▶ [SELECTED PASSAGE]
────
That turns out to be an easy one for Will. He pretends to have a two-year-old son named Ned and joins a single-parent support group. The ratio of pretty women to ugly women is unfortunately small for Will's
taste, but the ratio of pretty women to single men is still quite high. And when he takes a fancy to the attractive Suzie, she responds in kind. Things are going swimmingly for Will, even when Suzie invites a 12-year-old boy named Marcus along on a picnic outing. His mother Fiona, also part of the support group, isn't feeling well, and Marcus has nothing better to do. This is just a small bump in Will's plans, though, and it gives him a chance to impress Suzie with his non-existent parenting skills. But those skills will get much more of a workout than Will could've ever imagined.

When Will and Suzie go to drop Marcus back at home, they find Fiona has attempted suicide. They rush her to the hospital, and we in the audience assume this will function as a turning point for Will. An attempted suicide is usually a dramatic spike in most movies, one that manipulates both the movie's characters and audience. Here, it's merely a sign to Will that he might not be cut out for even *knowing* a single mom, and he returns to his bachelor pad to watch tv.

For Marcus, of course, it's a much bigger event. He suddenly realizes the fragility of his family situation, and he sets out to do something about it. At first, he tries to trick Will into dating his mom. Will is of course
too savvy for that, and soon that idea is quashed. But Marcus is a persistent little guy, and he soon settles for just hanging out at Will's place after school, watching tv and eating snacks. Will isn't crazy about that, either, but it seems the least he can do. And soon an unlikely friendship is born.

About a Boy, starring Hugh Grant as Will and newcomer Nicholas Hoult as Marcus, is a delightful version of a familiar story. Shallow rich guy encounters innocent child and is transformed. But one of the nice things
about the movie is that it doesn't follow a strict three-act format. The twists and turns of the plot are more like small bends in a road. The main love interest (played by Rachel Weisz) doesn't enter the picture until it's
halfway through, and there's no burst-of-light epiphany to show Will the error of his ways. Instead, he just slowly, almost imperceptibly, realizes there might be more to life than game shows, fancy cars, and one-night stands.
────
▶ [DATA BELOW]
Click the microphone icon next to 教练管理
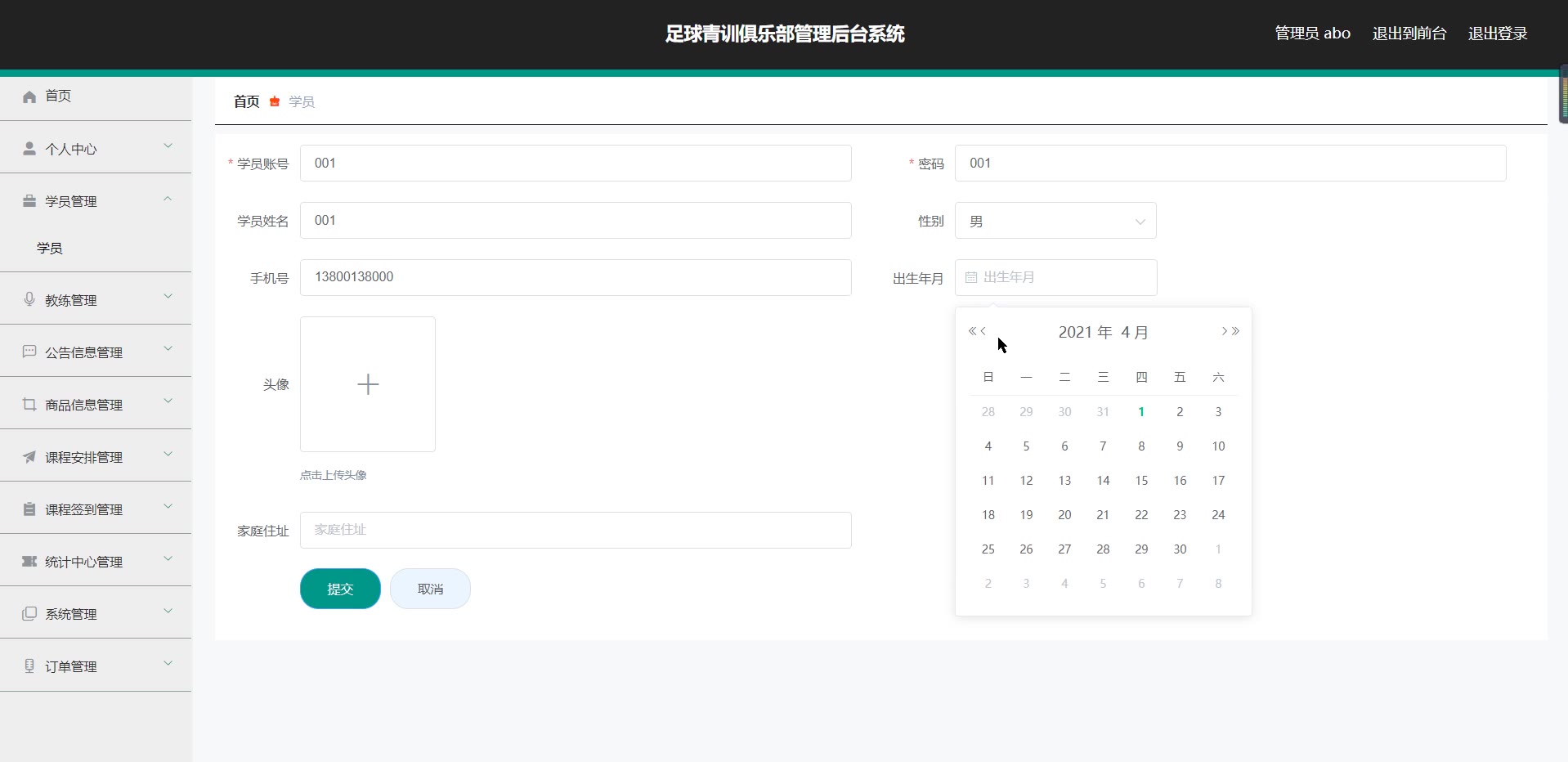Image resolution: width=1568 pixels, height=762 pixels. tap(29, 299)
────
▶ [TASK TO COMPLETE] Continue the review of About a Boy, starting immediately after its final sentence. The material is separate from the review of About a Boy.

▶ [ANSWER]
I suspect one of the reasons About a Boy feels much more organic than most romantic comedies is its source material. Based on a book by Nick Hornby (who also wrote High Fidelity), the story is very British and, therefore, somewhat resistant to cheap emotionalism. It also provides a rapier-sharp and bone-dry voice-over from both Marcus and Will's perspectives. The foundation of much of the movie's wonderful humor, the narration also undercuts any treacle. As Will and Marcus rush to the hospital, Will thinks, "It was horrible, just horrible . . . but driving fast behind the ambulance was fantastic."

It doesn't hurt that it's Hugh Grant reciting much of the voice-over. In movies like Bridget Jones's Diary and Notting Hill, he has established himself as one of the best comedic actors around. And unlike John Cusack in High Fidelity, who emphasized his character's earnest qualities to the detriment of the humor, Grant nails every one-liner that comes his way.

Nicholas Hoult is more than adequate as Marcus. Combining on-the-cusp-of-puberty awkwardness with a dry humor of his own, he provides both a nice foil for Grant and the emotional center of the film. The three
female leads don't have as much to do. Victoria Smurfit (as Suzie), Toni Collette (as Fiona), and Weisz are mostly just plot devices and pretty faces.

Paul and Chris Weitz (American Pie) wouldn't have been my first choices to direct this movie, but they're fine. A few unnecessary flourishes (some unfortunate close-ups and ridiculous camera movement) get in the way, but their comic timing is impeccable.

So when you've run out of comic-book heroes and space-age villains to see, and you're looking for something a little more adult, About a Boy is a good place to start.